Under Virginia Code Section 55.1-2821, adjoining landowners are generally required to build and maintain division fences between their lands, splitting the costs equally, unless one party agrees to something different in writing.
That matters for one important reason. If your fence ends up on the wrong line, even by accident, it can create shared legal obligations your neighbor never agreed to. It can also give them the right to demand you move it.
Some localities also require a permit before fence installation, and some of those permit applications ask you to show the fence location relative to your property lines. Without a survey or an accurate plat, you may not be able to prove your fence meets the local setback rules.
What Can Go Wrong Without a Survey
Encroachment
A fence that crosses onto a neighbor’s property, even by a few inches, is considered an encroachment. In Virginia, a property owner has the legal right to demand removal of any structure that encroaches on their land. That means tearing out what you built and doing it again, at your own expense.
Adverse Possession
This one surprises most homeowners. Under Virginia Code Section 8.01-236, a neighbor who openly and continuously uses a strip of your property for 15 years or more may be able to claim legal title to it. A fence placed in the wrong spot and left unchallenged for long enough can quietly cost you a portion of land you legally own.
Permit Problems
If your project requires a permit and the permit office asks for proof that your fence meets setback requirements, an old plat or a hand-drawn sketch usually will not satisfy them. A current survey from a licensed surveyor gives you the documentation you need.
When a Survey Is Strongly Recommended
Not every fence project needs a survey. But there are situations where skipping one is a real risk.

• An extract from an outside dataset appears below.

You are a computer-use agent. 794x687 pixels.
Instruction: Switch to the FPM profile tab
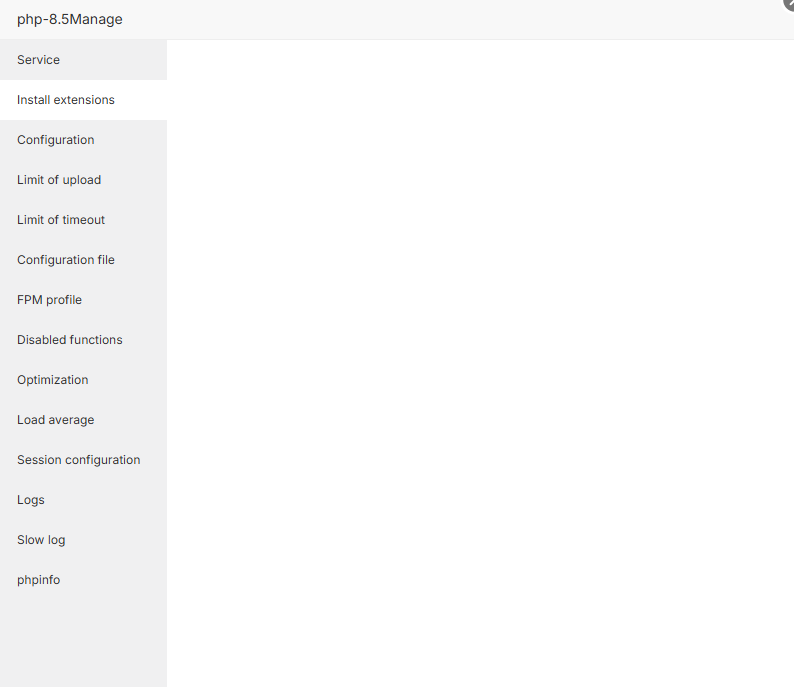pos(50,300)
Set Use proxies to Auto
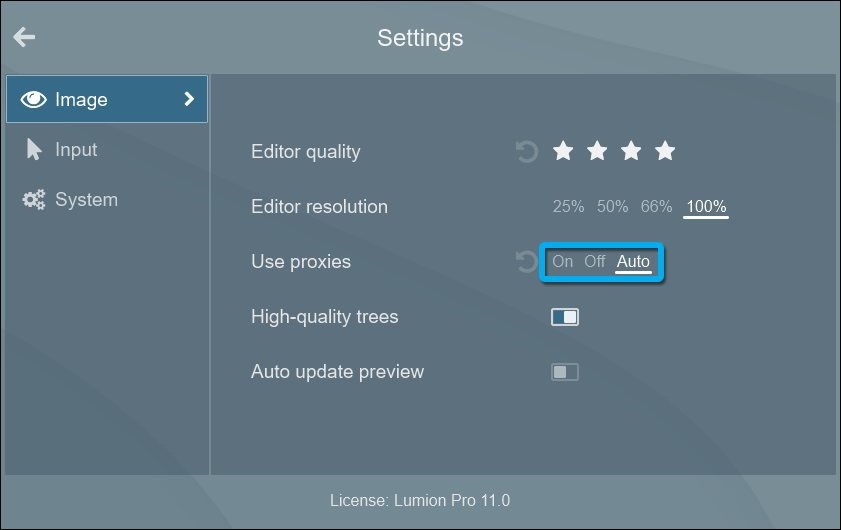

You should seriously consider ordering a survey before building a fence when:
- You have never had a survey done on the property
- Your existing survey is more than five to ten years old
- You do not know where your property corners are marked
- Your lot line runs close to a neighbor’s structure, driveway, or existing fence
- You and your neighbor disagree, even slightly, about where the line sits
- Your project is near an easement or utility corridor
According to a national survey by a fence industry research group, 16 percent of American homeowners have had a property line dispute with a neighbor. Encroachment from fences is one of the most common causes of those disputes.
What Type of Survey Do You Need?
For fence installation, a boundary survey is the right choice. A boundary survey locates and physically marks your exact property corners and lines on the ground. That gives you a legally accurate starting point for placing your fence.
A topographic survey, which maps the slopes and drainage features of the land, is generally not needed for a fence project unless your lot has significant grade changes along the fence line that could affect drainage or structural design.
How Much Does a Fence Survey Cost?
A boundary survey for fence placement in Virginia typically costs between $400 and $800 for a standard residential lot. The final price depends on lot size, terrain, and how much existing documentation the surveyor has to work with.
To put that in perspective: tearing out a fence that was placed over the property line, rebuilding it in the correct location, and dealing with any legal back-and-forth with a neighbor can cost several times that amount. The survey pays for itself quickly when you consider what it prevents.
Frequently Asked Questions
Can I use my property deed instead of a survey?
A deed describes your property in legal terms, but it does not physically mark where your lines are on the ground. A licensed surveyor takes that legal description and translates it into actual markers you can see and use. The deed tells you what you own. The survey shows you where it is.
What if my neighbor and I agree on where the line is?
A verbal agreement between neighbors is not a legal boundary. If either property is ever sold, refinanced, or the subject of a dispute, what two people agreed to over a handshake carries no legal weight. A licensed survey is the only document that establishes the boundary with legal standing.
Do old surveys still count?
An older survey may still be valid if nothing on the property has changed and the corner markers are still in place. However, if markers have been moved, the land has been altered, or the survey is more than a decade old, a new one gives you the most reliable information.
Who pays for the survey when building a shared fence?
If both neighbors want the fence and want to share costs, splitting the survey cost is a reasonable arrangement. Virginia law requires equal cost-sharing for partition fences unless both parties agree otherwise, so starting the project with a clear and shared understanding of where the line sits benefits everyone involved.